PROBLEM TO SOLVE: Beginning with the line containing "Select the Design View tab" and ending at the last line of the records, transcribe each line exactly. Do not include pictures.

** DATASET EXCERPTS follows **

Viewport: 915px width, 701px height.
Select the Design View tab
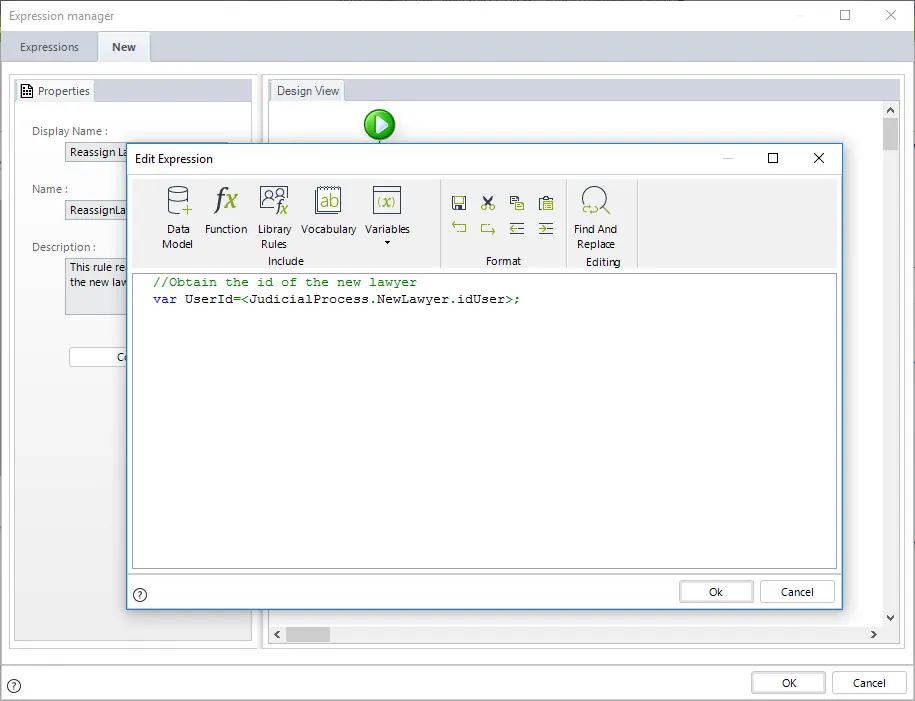click(308, 91)
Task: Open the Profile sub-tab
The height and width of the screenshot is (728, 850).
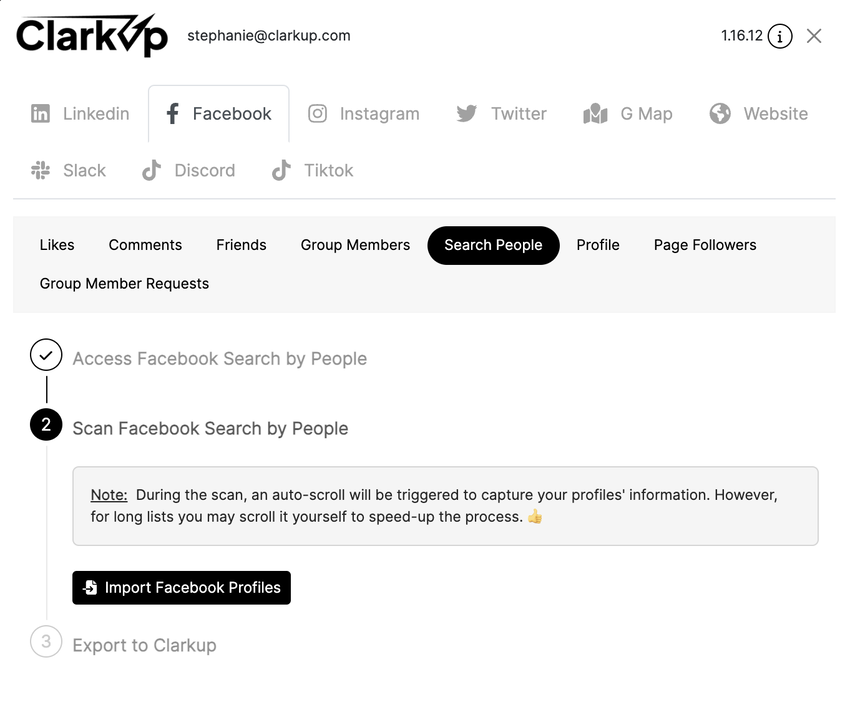Action: tap(598, 245)
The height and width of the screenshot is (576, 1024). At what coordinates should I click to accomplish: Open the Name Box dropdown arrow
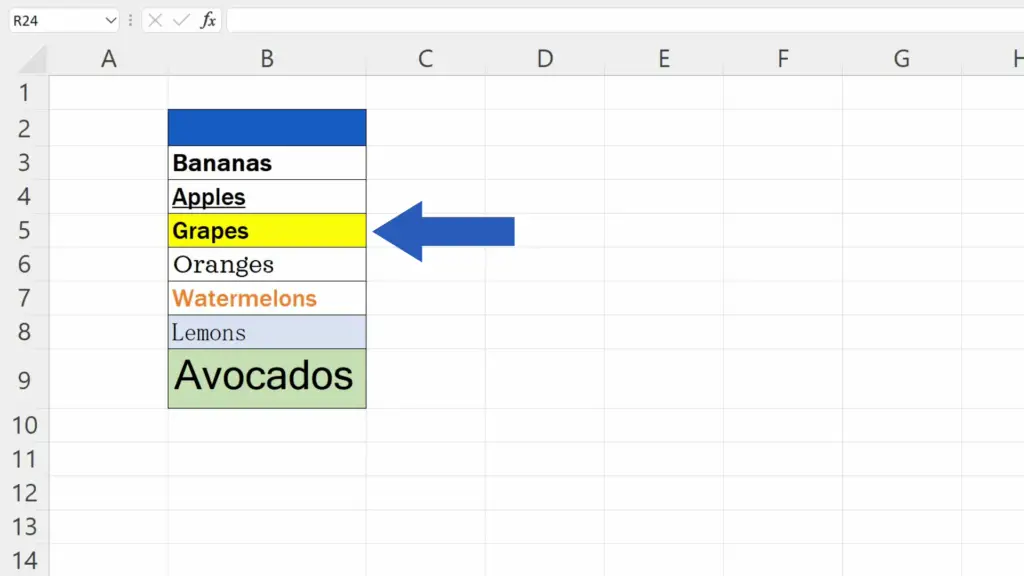pos(109,20)
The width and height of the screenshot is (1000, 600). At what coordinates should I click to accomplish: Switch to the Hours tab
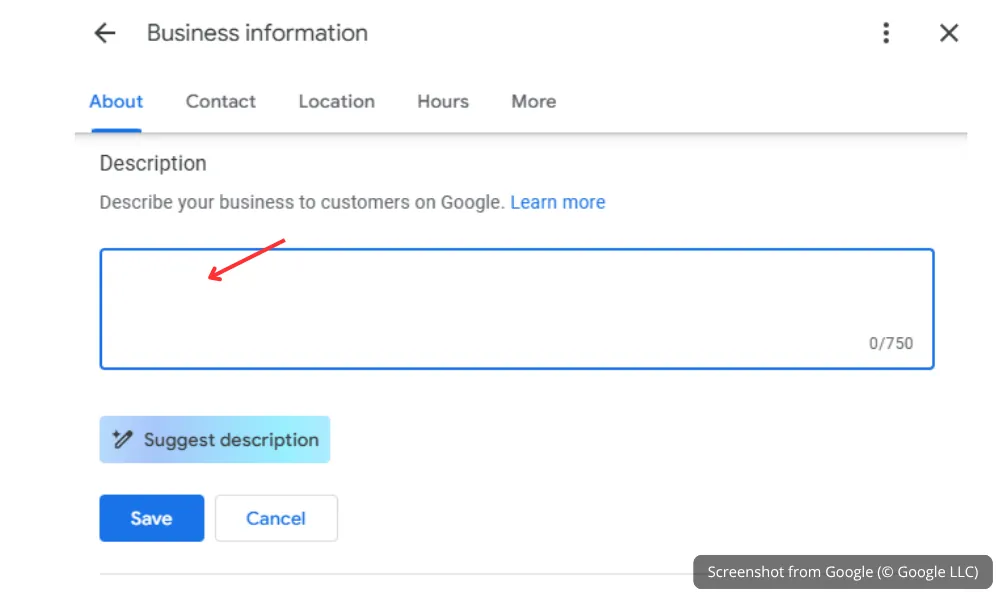[x=442, y=101]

** End of DATASET EXCERPTS **

TASK RESULT:
Select the Design View tab
click(308, 91)
Task: Open the Profile sub-tab
The height and width of the screenshot is (728, 850).
Action: tap(598, 245)
The height and width of the screenshot is (576, 1024). At what coordinates should I click to accomplish: Open the Name Box dropdown arrow
pos(109,20)
The width and height of the screenshot is (1000, 600). At what coordinates should I click to accomplish: Switch to the Hours tab
[x=442, y=101]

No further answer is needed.